Health anxiety isn’t a new issue. However, we’ve seen it spike in recent years due to the COVID-19 pandemic. It refers to excessively worrying about contracting an illness or disease, and how that might impact your life. 

There’s no question that we’re still living in uncertain times. We might be in a post-pandemic society, but the COVID-19 virus and its variants are still lingering, and the pandemic caused many people to become fearful of other illnesses that might start to spread globally. 

As cold and flu season approaches, your health anxiety might be even more significant. If you deal with that kind of anxiety, it’s tempting to lock yourself away from the world to stay safe or take excessive preventive measures to avoid germs. 

While it’s important to take care of yourself and take certain precautions during cold and flu season, you don’t have to stop living your life because you’re scared of getting sick. Obsessing over it can hinder your quality of life and cause you to become even more fearful. 

So, what can you do to manage your health anxiety this season? 

Talk to Your Healthcare Provider

One of the best ways to ease some of your health concerns is to talk to your doctor before cold and flu season officially starts. Doctors, nurses, psychiatric nurse practitioners, and even mental health professionals are all used to hearing about concerns from their patients. They won’t dismiss them or invalidate your feelings. 

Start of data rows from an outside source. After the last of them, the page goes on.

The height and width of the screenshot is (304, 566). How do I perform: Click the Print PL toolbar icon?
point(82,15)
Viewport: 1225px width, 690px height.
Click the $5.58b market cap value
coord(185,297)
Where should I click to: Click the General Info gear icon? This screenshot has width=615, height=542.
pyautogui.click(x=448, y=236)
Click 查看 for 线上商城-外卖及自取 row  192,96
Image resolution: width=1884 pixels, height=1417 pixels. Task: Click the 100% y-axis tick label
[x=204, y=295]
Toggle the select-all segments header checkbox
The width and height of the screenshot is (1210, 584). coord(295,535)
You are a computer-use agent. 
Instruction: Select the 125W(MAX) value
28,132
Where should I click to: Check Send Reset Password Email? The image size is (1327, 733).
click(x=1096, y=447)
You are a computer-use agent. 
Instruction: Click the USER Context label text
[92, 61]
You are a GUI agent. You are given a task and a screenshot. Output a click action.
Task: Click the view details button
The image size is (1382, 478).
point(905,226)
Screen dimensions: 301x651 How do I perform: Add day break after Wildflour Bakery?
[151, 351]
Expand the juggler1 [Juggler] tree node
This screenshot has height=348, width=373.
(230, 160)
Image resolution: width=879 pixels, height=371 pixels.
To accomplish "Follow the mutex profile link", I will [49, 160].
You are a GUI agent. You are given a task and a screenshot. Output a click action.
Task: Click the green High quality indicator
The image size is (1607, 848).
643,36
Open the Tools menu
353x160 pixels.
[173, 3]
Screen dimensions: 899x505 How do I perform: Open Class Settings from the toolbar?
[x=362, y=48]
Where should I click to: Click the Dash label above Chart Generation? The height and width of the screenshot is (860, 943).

Instead, by opening up to your provider about your concerns, they’ll be able to work with you to create a positive plan for the season. That plan should include actions you can take to avoid getting sick, but it also might include anxiety management techniques to stay calm when your fears start to creep in. 

Empathy is extremely important in healthcare, so make sure you’re working with a provider who prioritizes the following: 

  • Communication
  • Cultural competency
  • Respect and kindness

Once you have a plan in place with your provider, make sure to stick with it. When you’re struggling with anxiety, it’s tempting to try home remedies or the latest health trends with the hope that they’ll keep you safer. For example, some people have tried to use Ivermectin to treat COVID-19, but studies haven’t proven it to be effective, and it may end up causing negative side effects, including vision problems

Prioritize Your Health

There’s nothing wrong with keeping your body as healthy as possible. As long as you’re not obsessing over the idea of getting sick, staying healthy can make you feel stronger. Many self-care practices are also good for your mental health, so you can fight back against your anxious thoughts more easily. 

During the fall and winter months, it can be difficult to find the motivation to exercise, but it’s one of the best things you can do to improve your mood, reduce stress, and boost your immune system naturally. Thankfully, there are plenty of ways to stay active indoors, including: 

  • Joining a gym
  • Practicing yoga
  • Swimming in an indoor pool
  • Riding a stationary/spin bike

You can even take advantage of the great outdoors by going hiking during the fall or trying a winter sport like cross-country skiing. 

In addition to staying active, you can boost your overall well-being by prioritizing self-care every day. Try things like meditation, journaling, staying close to family and friends, and cooking healthy meals. You can even try simply decorating your house with more plants. Improved mental health, immune system, overall productivity, and even relationships are just a few of the health benefits of having more plants in your home. The better you feel, the less overwhelming your health anxiety will be.

Challenge Your Thoughts

Anxiety is one of the most common mental health conditions in the world. While it typically doesn’t go away on its own, it’s often easy to manage when you’re willing to challenge it. 

The first step in combatting your health anxiety is to recognize and accept your thoughts. Trying to push them down or “ignore” them will only make them worse and harder to challenge. Many people who deal with anxiety think in worst-case scenarios. If you tend to think about your health in extreme, unrealistic ways, take the time to pause as those thoughts enter your mind.

Ask yourself if the thought is factual before you give in. If you know it’s not, ask yourself how you can redirect your thoughts or change your perspective. It only takes a moment for an anxious thought’s power to weaken. 

Shift your focus away from those negative thoughts by writing in a journal, talking with a friend, or distracting yourself with something you enjoy doing. In just a few minutes, you might find that the fear goes away or isn’t as overwhelming as before. 

It’s okay to want to stay healthy this cold and flu season. However, don’t let health anxiety keep you from enjoying everything life has to offer. Put these ideas into practice to keep yourself safe, healthy, and less stressed as you navigate the colder months ahead.